To chyba najciekawsza kwestia. Ravas od czasu, gdy w marcu 2022 roku kontuzji doznali Jakub Wrąbel oraz Konrad Reszka jest niekwestionowanym numerem 1 w bramce Widzewa. W ubiegłym sezonie nie zagrał tylko raz, gdy trener Janusz Niedźwiedź próbował coś zmienić w zespole, któremu nie szło najlepiej i w meczu z Piastem Gliwice nagle wystawił rezerwowego Wrąbla. Ten jednak wpuścił trzy gole i do bramki wrócił Słowak.
Z kolei w tym sezonie Ravas odpoczywał, gdy Widzew grał w Pucharze Polski. Z Concordią Elbląg i Wisłą Puławy bronił Jakub Szymański. Teraz, pod nieobecność reprezentanta Słowacji, ktoś musi bronić bramki w lidze w meczu z Ruchem.
Naturalnym zastępcą Ravasa wydaje się właśnie Szymański. Ale jest jeszcze Jan Krzywański, który bronił ostatnio w cvzwartoligowych rezerwach. Za nim przemawia fakt, że jest młodzieżowcem, a Widzew bardzo potrzebuje ich minut. W sztabie łódzkiej drużyny mają więc spory problem – czy postawić na bramkarza w lepszej formie (bo tak na logikę to wygląda), czy nadrabiać minuty młodzieżowców. Kiedyś trzeba będzie to zrobić, bo za niewypełnienie limitu grożą wysokie kary, a Widzew nie chce ich płacić. W sobotę jest idealna okazja, by zarobić 90 minut tylko bramkarzem. Tyle że Szymański zasłużył na debiut w PKO Ekstraklasie. I koło się zamyka.
Pewniakiem do gry na prawej stronie bloku defensywnego jest u Myśliwca Mato Milos. Teraz jednak Chorwata zabraknie. Do wyboru szkoleniowiec Widzewa ma Patryka Stępińskiego oraz Pawła Zielińskiego. Na kogo postawi?
Ten pierwszy to wciąż kapitan drużyny, tyle że na ławce. W PKO Ekstraklasie Stępiński u Myśliwca nie zagrał jeszcze ani minuty, a przecież okazji było aż siedem. Grał tylko w Pucharze Polski. Jeśli teraz nie wskoczy do jedenastki w lidze wobec braku Milosa, to będzie to dla kapitana policzek i to naprawdę mocny.
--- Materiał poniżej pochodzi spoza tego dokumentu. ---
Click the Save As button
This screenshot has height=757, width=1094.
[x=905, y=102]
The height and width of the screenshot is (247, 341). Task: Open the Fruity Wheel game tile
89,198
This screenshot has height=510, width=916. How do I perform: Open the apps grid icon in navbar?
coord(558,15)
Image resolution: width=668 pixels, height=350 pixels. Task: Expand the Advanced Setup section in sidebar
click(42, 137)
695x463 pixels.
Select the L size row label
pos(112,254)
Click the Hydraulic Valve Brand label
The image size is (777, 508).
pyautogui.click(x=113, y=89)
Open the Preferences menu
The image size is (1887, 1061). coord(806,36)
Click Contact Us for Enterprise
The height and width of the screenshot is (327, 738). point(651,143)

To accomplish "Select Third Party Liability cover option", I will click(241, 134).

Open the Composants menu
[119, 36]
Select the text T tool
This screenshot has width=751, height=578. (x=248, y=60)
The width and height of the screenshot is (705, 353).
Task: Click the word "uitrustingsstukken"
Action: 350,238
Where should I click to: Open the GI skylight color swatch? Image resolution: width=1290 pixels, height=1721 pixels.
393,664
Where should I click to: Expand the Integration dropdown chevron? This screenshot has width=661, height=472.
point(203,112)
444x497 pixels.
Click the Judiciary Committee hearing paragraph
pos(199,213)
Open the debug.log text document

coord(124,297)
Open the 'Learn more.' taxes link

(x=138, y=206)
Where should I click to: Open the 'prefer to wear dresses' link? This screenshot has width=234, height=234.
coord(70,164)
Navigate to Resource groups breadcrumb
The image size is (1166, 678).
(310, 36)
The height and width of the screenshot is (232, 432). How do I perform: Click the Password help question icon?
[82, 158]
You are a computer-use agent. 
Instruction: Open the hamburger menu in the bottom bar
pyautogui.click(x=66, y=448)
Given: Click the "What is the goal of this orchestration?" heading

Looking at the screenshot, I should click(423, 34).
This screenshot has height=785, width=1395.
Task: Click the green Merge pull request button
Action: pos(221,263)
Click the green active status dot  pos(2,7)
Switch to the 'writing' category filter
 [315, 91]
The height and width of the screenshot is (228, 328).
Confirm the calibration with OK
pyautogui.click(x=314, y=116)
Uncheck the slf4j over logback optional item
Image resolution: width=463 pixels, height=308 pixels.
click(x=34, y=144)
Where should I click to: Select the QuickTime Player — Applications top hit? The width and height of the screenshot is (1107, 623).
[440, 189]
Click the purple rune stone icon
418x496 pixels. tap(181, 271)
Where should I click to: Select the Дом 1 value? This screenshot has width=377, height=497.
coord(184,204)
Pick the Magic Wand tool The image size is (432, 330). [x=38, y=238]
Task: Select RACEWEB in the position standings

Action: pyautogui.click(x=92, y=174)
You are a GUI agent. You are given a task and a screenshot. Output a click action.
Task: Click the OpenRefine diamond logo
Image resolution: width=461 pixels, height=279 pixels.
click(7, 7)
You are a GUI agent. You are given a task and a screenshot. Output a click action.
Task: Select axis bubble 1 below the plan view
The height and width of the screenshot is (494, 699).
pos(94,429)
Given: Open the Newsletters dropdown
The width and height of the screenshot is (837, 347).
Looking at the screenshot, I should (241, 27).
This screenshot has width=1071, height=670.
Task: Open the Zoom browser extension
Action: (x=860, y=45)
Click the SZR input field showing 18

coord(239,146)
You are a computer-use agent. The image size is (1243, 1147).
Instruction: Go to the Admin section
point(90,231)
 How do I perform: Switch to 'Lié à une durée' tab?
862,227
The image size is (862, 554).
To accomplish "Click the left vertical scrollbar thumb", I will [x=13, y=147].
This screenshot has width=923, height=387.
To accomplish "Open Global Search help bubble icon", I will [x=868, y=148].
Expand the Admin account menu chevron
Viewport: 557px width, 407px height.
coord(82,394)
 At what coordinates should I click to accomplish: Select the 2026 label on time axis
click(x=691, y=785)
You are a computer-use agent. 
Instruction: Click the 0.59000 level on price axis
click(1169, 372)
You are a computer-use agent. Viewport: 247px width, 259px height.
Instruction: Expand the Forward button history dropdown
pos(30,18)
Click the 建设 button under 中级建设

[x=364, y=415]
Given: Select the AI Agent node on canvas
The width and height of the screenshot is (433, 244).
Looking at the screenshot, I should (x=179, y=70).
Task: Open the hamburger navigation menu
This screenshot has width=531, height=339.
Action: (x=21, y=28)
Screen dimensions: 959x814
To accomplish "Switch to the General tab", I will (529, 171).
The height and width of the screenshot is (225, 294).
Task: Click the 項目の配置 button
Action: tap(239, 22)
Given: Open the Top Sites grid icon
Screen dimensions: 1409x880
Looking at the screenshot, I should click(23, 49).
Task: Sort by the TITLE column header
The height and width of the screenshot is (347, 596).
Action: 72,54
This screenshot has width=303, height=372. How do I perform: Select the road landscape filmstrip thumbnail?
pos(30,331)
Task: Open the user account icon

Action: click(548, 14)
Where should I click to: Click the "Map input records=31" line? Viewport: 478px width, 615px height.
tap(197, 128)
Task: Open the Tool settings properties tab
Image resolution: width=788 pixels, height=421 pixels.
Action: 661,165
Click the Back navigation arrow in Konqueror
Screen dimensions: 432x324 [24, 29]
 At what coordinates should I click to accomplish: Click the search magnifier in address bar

Zieliński też grał u Myśliwca tylko w pucharze.
W środku obrony pewne miejsce ma Mateusz Żyro, a obok niego – jeśli nie będzie Ibizy – zagra zapewne Luis da Silva. Na lewa stronę wróci pewnie Fabio Nunes, który ostatnio grał na prawym ataku.
CZYTAJ TEŻ: Stracony rok Sebastiana Kerka. Czy Widzew popełnił błąd?
W środku pola prawdopodobnie nie będzie Shehu, więc do pierwszego składu powinien znów wskoczyć Fran Alvarez. Hiszpan w tym sezonie strzelił tylko jednego gola, nie ma żadnej asysty i chyba czas, by zagrał mecz, po którym będzie o nim głośno przynajmniej na trybunach Serca Łodzi. Na razie Hiszpan gra poniżej oczekiwań. Obok niego zapewne wyjdą Dominik Kun i Marek Hanousek. Chociaż…. O tym za chwilę.
W ataku powinni się znaleźć Jordi Sanchez i młodzieżowiec Antoni Klimek. Ale jest jeszcze jedno miejsce. Może zajmie jest Dawid Tkacz? To kolejny młody piłkarz i kolejna możliwość, by nadrobić potrzebne minuty.
Teraz wróćmy do tego “chociaż”. Wobec braku Shehu w drugiej linii może zrobić się miejsce dla Ignacego Dawida (Kuna lub Alvareza można przesunąć do przodu). To też młodzieżowiec. Dawid zagrał ostatnio w pierwszym składzie w pucharowym meczu z Wisłą i zebrał dobre recenzje. Czas na ligę?
Od czasu zmiany przepisu o grze młodzieżowców, Widzew nigdy jeszcze nie wyszedł z trójką młodych piłkarzy w jedenastce. Teraz układa się tak, że jest to możliwe. I to duża szansa, by nadrobić braki. Takiej okazji Myśliwiec może już nie mieć, bo wrócą starsi i trudniej będzie ich zostawić na ławce.